TED brings to life the Albert Einstein quote that “We cannot solve our problems with the same thinking we used when we created them.” If leaders want to think differently, be innovative, and catalyze more creativity in their organizations and themselves, the first step, before anything else, is to expand your learning horizons. You can’t think at a level different from where you learn.
That’s one of the three primary reasons I still go to TED. The programming it puts on the stage is big, diverse, and provocative. It forces me to think about things I don’t normally think about. It forces me to think at a different level. If you want to be an effective leader, you always have to be learning.
What people who haven’t attend a TED might not get is that the conferences are not about the individual talks. TED is about immersing yourself in a broad base of ideas. It’s what the novelist Milan Kundera terms the “spaces between words.” Think about it this way: When two people are talking, they don’t merely share information.
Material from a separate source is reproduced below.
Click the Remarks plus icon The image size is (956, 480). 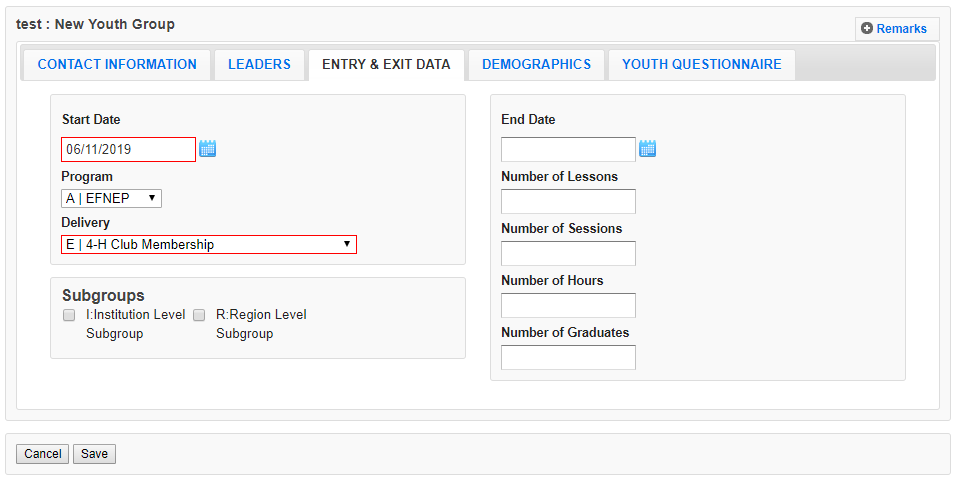pyautogui.click(x=867, y=29)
Person A doesn’t say all he knows to Person B, and vice versa, and then they both have the same information. It doesn’t work that way. In real life, what Person A says usually goes a bit past Person B, Person B responds to the part of what Person A that he understands, and then what they both know is not A+B, but some C that they developed going back and forth, a C with elements of A+B but with plenty new that emerged from their interaction. TED is built that way, too. TED is a place where you can combine ideas as they fly by, letting new ideas emerge that wouldn’t have been possible without the gap between what you heard and how you responded to what you heard.
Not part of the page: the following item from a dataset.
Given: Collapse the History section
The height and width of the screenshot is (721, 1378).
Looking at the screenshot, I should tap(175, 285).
TED’s method of curation, the way it mashes things together, provides plenty of “spaces between words,” unexpected opportunities for new ideas to emerge. By the end of the week, you gain a deeper level of connection that only comes between things, not within things. Am I ever going to directly apply knowledge from individual talks in my work? Probably not. Will I make use of these new ways of understanding? Definitely. TED equips me to serve as a better facilitator of change inside client organizations. TED lets me help clients focus not only on the value of the one thing they’re creating right now, but the value between the many things they are creating.
Third, in TED I’ve found a likeminded community of thinkers. At TED or anywhere else, people should put themselves in positions where they’re learning more broadly, forced to be deeply immersed in a broad base of things, which is ultimately the foundation of invention, innovation, and creativity.
TED is its own form. It’s not a presentation, not a lecture. Don’t take in a TED talk as a substitute for education. Its goal is to catalyze, not educate. It wants to provoke thought and curiosity. It doesn’t answer all of my questions, but it sure begins the process of helping me figure out which questions are worth pursuing. And that’s why I’m happy to be in Vancouver this week for TED.